May 2023 Alberta Electricity Newsletter: Imports Into Alberta Reverse Trend In 2023

June 19, 2023
Ketan Lakhani & Carla Cabrejos

Efficiency between markets is determined by the interplay of prices and costs. When one market offers lower prices compared to another, it tends to export more power, while higher prices result in increased power imports. Thus, a positive correlation is expected between prices and imports, and a negative correlation between prices and exports.

In 2023, from January to April, Alberta experienced a remarkable shift as it became a net exporter, reflecting relatively lower prices compared to the Mid-Columbia (Mid-C) region. Figure 1 indicates the daily price differential between the Alberta and Mid-C markets, alongside the daily volumes of imports and exports. The chart highlights a clear relationship between the price differential and the import-export dynamics. A higher price differential, reflecting higher prices in Alberta, corresponds to increased imports, whereas a lower price differential corresponds to increased exports. These findings align with the characteristics of price arbitrage between jurisdictions.

On average, 215 MW of electricity were imported while 367 MW were exported in the first four months of 2023. This contrasts sharply with 2021, where the average import level was 398 MW and exports stood at 101 MW. Notably, the average import and export levels have undergone significant changes.  Furthermore, the frequency of imports and exports in 2021 and 2023, as shown in Figure 2, displays a similar trend, as the number of hours with imports decreased from 2827 in 2021 to 1294 in 2023. Conversely, the number of hours with exports increased from 52 in 2021 to 1585 in 2023.

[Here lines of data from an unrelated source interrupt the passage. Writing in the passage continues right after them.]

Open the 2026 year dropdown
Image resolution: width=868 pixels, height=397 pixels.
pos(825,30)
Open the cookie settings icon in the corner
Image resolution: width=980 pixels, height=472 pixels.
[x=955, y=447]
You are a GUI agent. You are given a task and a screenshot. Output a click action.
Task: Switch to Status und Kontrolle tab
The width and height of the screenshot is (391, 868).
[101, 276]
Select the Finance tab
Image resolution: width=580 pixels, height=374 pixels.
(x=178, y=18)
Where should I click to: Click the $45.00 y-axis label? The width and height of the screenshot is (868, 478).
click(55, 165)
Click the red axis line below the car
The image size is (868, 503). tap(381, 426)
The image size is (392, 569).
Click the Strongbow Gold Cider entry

This presents an interesting observation: despite Alberta prices increasing from 2021, with an average of $142 in 2023 compared to the previous average of $93.59, we are observing a decrease in imports. This decline can partly be attributed to the relatively lower prices in Alberta compared to the Mid-C region.

The change of flow in the Columbia River system offers part of the explanation for the altered price dynamics. From January to April, the average flow in 2021 was 150,550 ft3/s, while in 2023, it decreased to 117,439 ft3/s. As the flow has decreased, the capacity for exports from the Pacific Northwest region has also decreased, thus explaining the lower number of imports into Alberta.

It is important to note that the AESO has set a maximum of $999.99/MWh to the offer price, while CAISO has set a Hard Energy Bid Cap of $2,000/MWh and a Soft Energy Bid Cap of $1,000/MWh. Such difference can influence the direction of MW flow and impact import levels during times of constrained supply.

In Figures 3 and 4, the relationship between imports and price differentials is presented for the months of January to April in 2021 and 2023, respectively.  These figures reveal a positive correlation, with a stronger link evident in 2023. We observe a difference in the intercepts of both regressions, which can be further understood with the analysis of the Load Shed Service for imports (LSSi).

The AESO utilizes LSSi, a transmission system reliability product, to manage risk of sudden reduction to import volumes. LSSi enables the AESO to curtail load when necessary to ensure grid reliability. Consequently, availability of LSSi can impact import levels and intertie behavior.

The minimum amount of LSSi Load Requirement for 2023 was published on March 10th, and it shows an increase in the LSSi requirements for the same ATC levels compared to the one from 2021. This means that more LSSi is required in 2023 to enable the same level of flows as 2021. Additionally, the Available Transfer Capability (ATC) was higher in 2021, enabling a larger volume of imports at a given price differential. These factors are contributing to the observed decrease in imports during the current year.

Looking ahead, the AESO's 2023 Reliability Requirements Roadmap and the ongoing intertie restoration project provide insights into the direction of the intertie system. The AESO is assessing plans to restore intertie scheduling capability, including B.C. intertie restoration options. As part of the strategic approach for the Alberta-B.C. intertie restoration, the AESO plans to increase Fast Frequency Response (FFR) requirements by increasing the required arming levels in the LSSi/FFR Arming Table.

These developments underscore a key message: the interplay of price differentials resulting in lower flows and LSSi changes have contributed to a noticeable shift in intertie dynamics.